Look below for the line with "You are a GUI". Retype it and every line after it to the end, exactly, but leave out the pictures.

--------

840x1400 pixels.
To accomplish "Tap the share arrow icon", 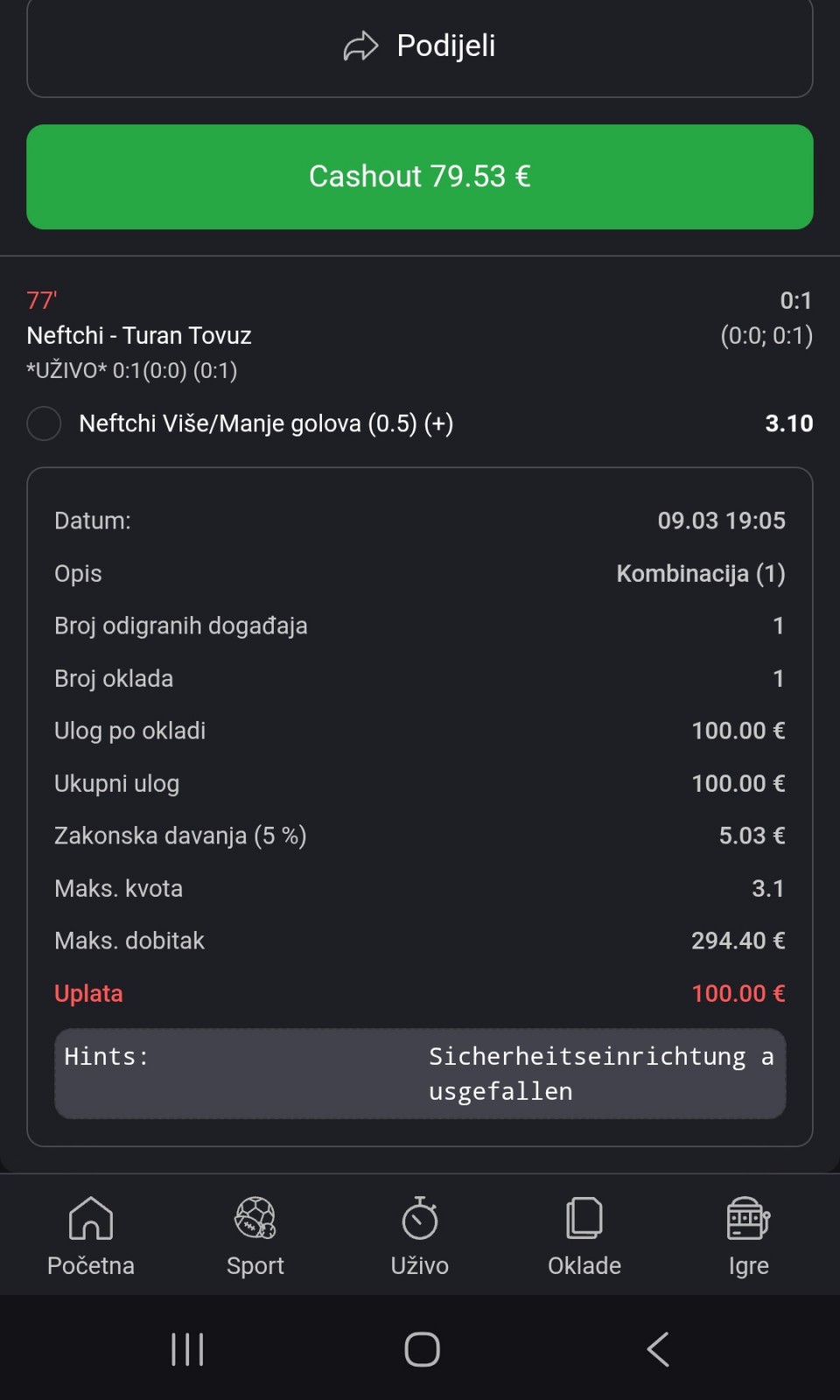I will click(360, 46).
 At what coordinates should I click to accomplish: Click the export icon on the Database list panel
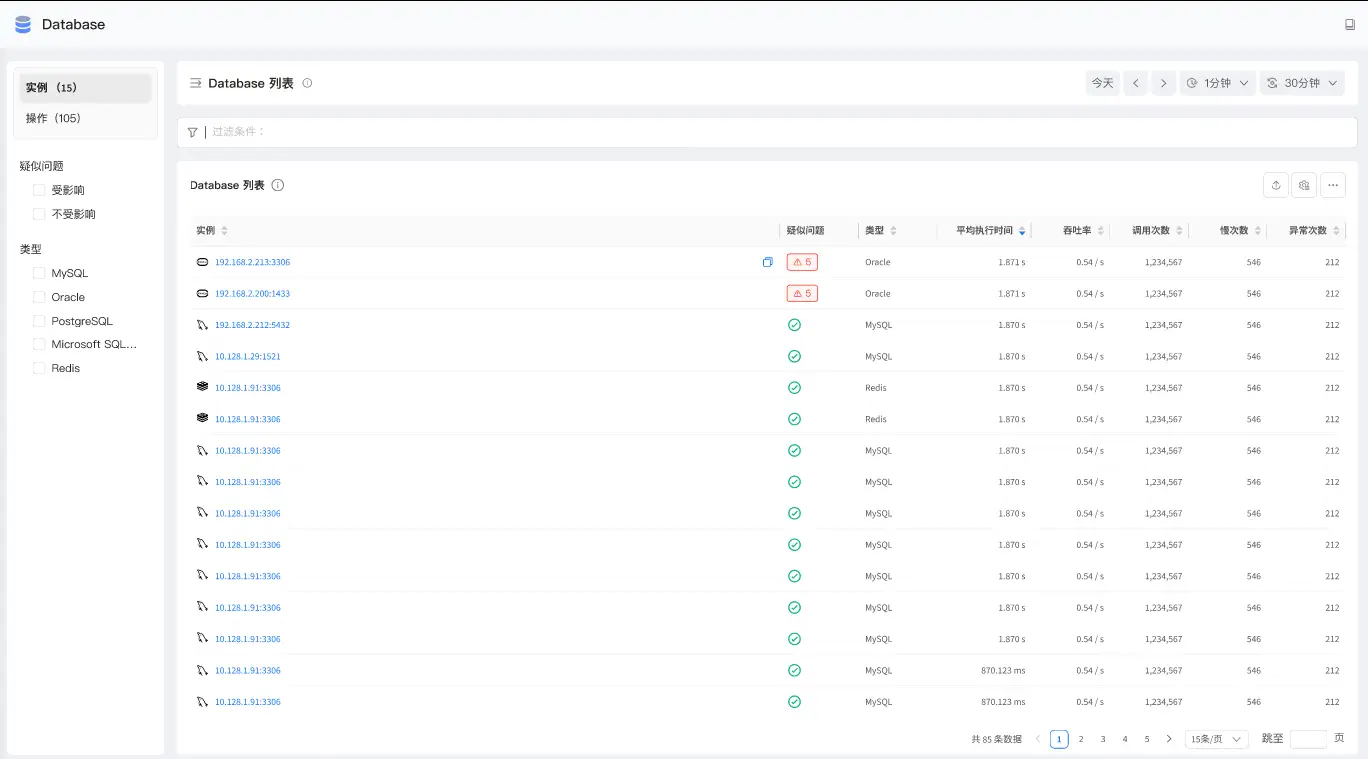(x=1275, y=185)
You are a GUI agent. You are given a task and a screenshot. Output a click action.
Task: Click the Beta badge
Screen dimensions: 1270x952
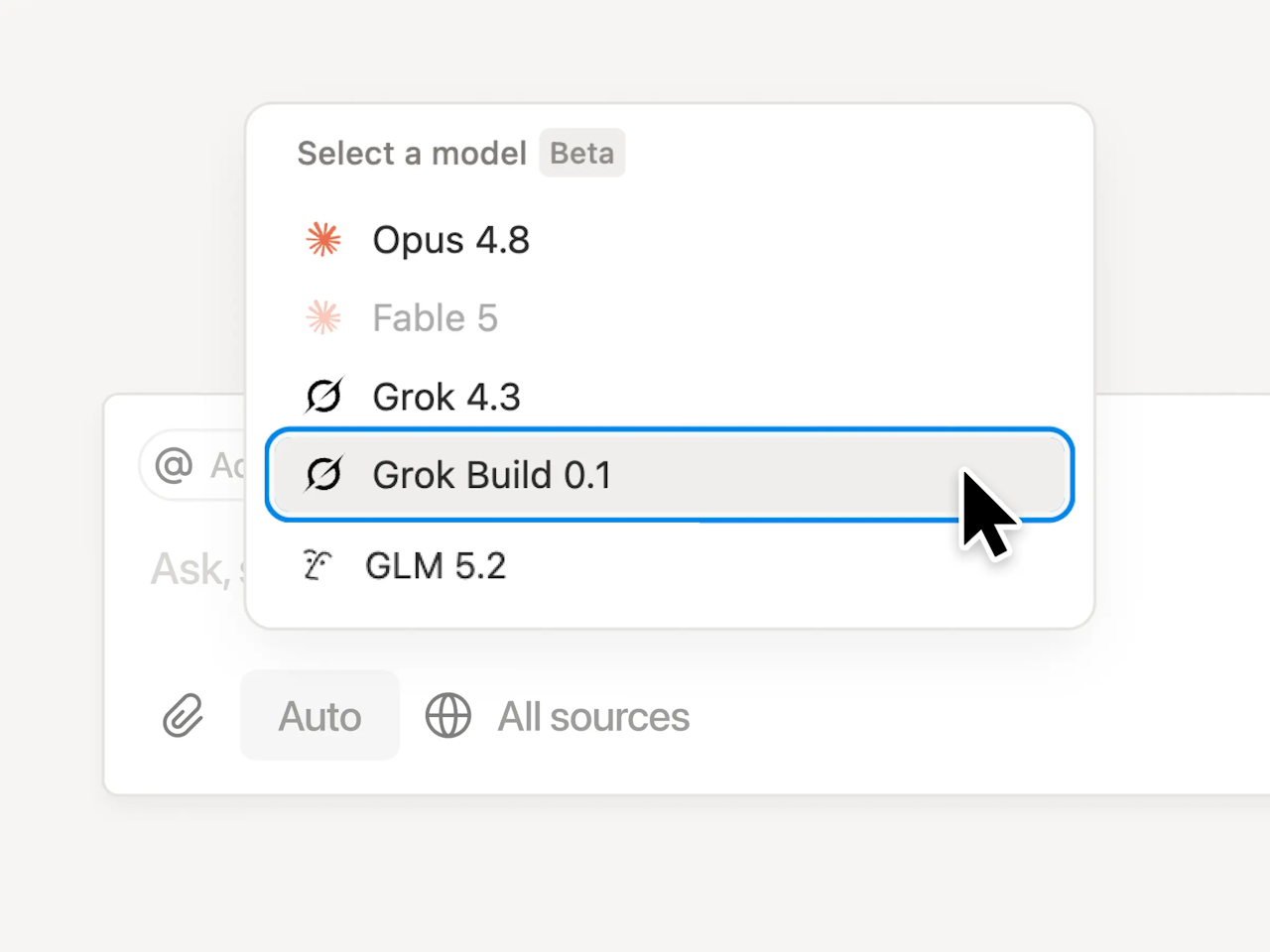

--------

## RESULT FOR THIS TASK:
You are a GUI agent. You are given a task and a screenshot. Output a click action.
Task: Click the Beta badge
Screen dimensions: 1270x952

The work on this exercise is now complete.